There are messages primarily serving to establish, to prolong, or to discontinue communication, to check whether the channel works… Dorothy Parker caught eloquent examples: "'Well!' the young man said. 'Well!' she said. 'Well, here we are' he said. 'Here we are' she said, 'Aren't we?' 'I should say we were' he said, 'Eeyop! Here we are.' 'Well!' she said. 'Well!' he said, 'well.' "
-- Roman Jakobson, “Linguistics and Poetics”

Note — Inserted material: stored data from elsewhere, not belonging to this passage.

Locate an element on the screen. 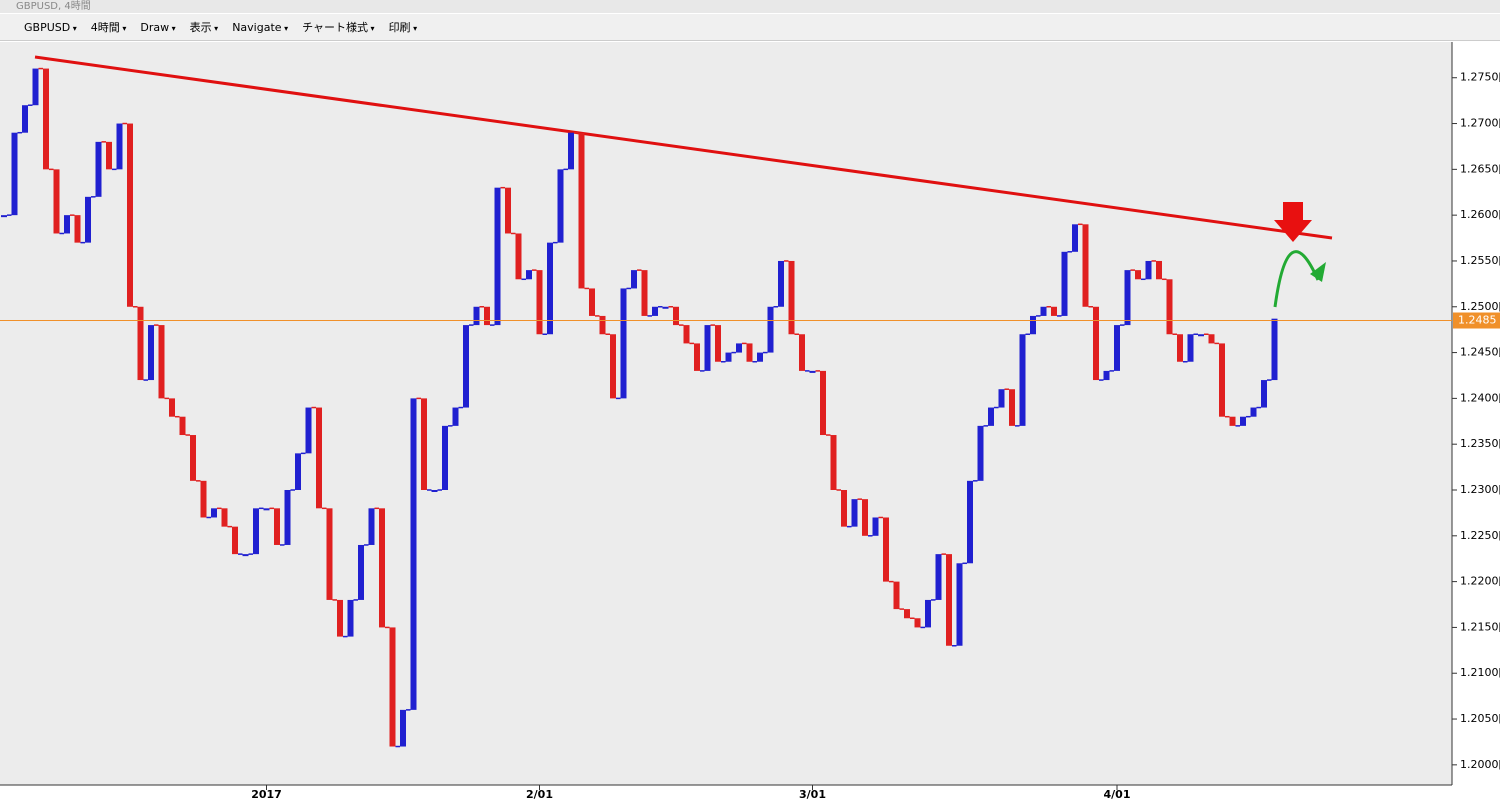 This screenshot has width=1500, height=802. x-tick-label: 2017 is located at coordinates (266, 794).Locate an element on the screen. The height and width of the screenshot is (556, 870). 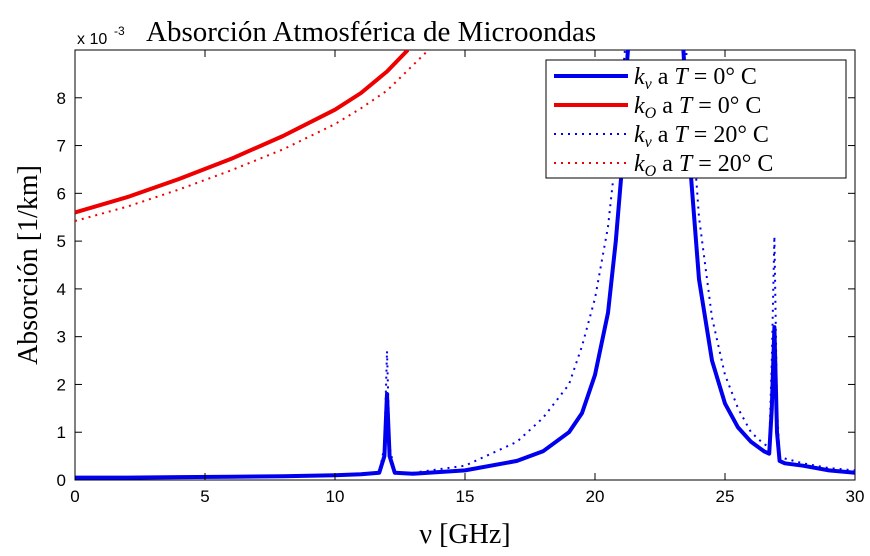
legend-box is located at coordinates (696, 119).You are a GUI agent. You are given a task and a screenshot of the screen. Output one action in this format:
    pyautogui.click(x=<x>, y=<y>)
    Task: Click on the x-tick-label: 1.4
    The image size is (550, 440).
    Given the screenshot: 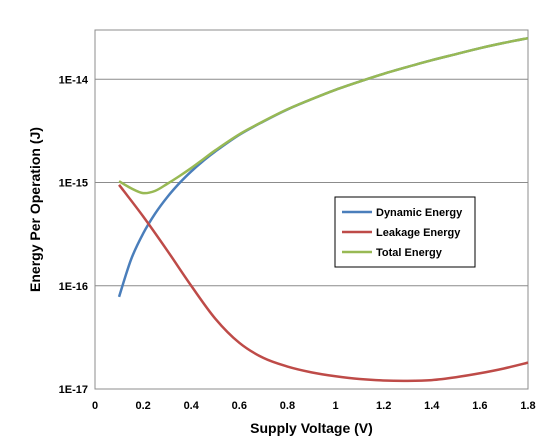 What is the action you would take?
    pyautogui.click(x=432, y=406)
    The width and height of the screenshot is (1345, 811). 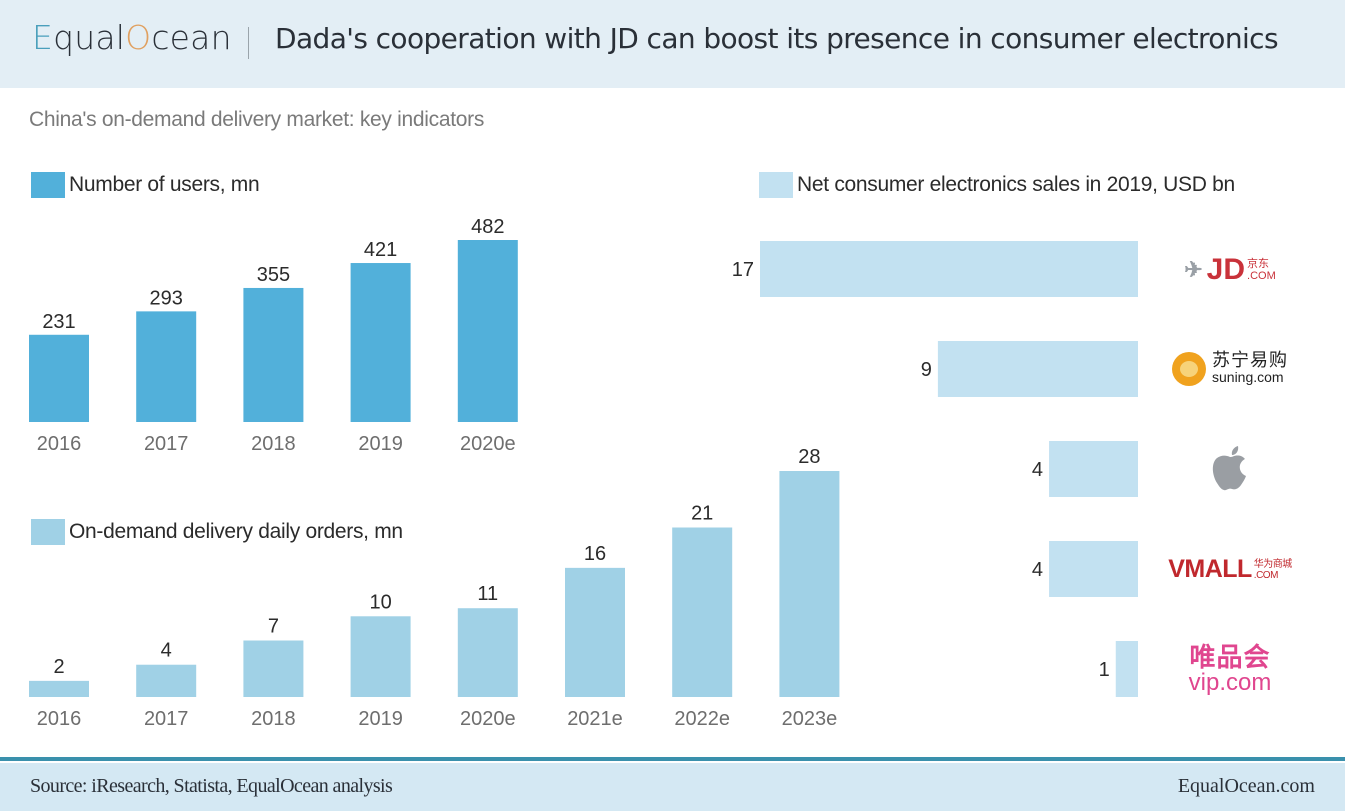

To reach an arm out of one’s mouth, peek through one’s ear, and speak out of one’s eye. Communication happens by any means possible. It is the different ways bodies extend themselves, as limbs that bridge things—reaching out, stretching and sometimes touching, with a light tap, “Marco!”

How we voice, how we gesture, how we manner, how we empathize.
Exercises to find all ways of thinking of language, and to exercise them as their own paths of communication.

To empathize over radio. Invite to do the same—feel, mimic, echo. “Polo”
The sound of leading, of following, of teaching speaking.
And learning to make a body of a limb.

Tongue and Cheek was first developed and aired on Montez Press Radio beginning in the summer of 2018. Montez Press Radio is an experimental radio station and commissioning platform for unexpected works from artists and other creative voices. MPR continues to air new episodes of Tongue and Cheek during its monthly live broadcast at 46 Canal St in Chinatown, New York.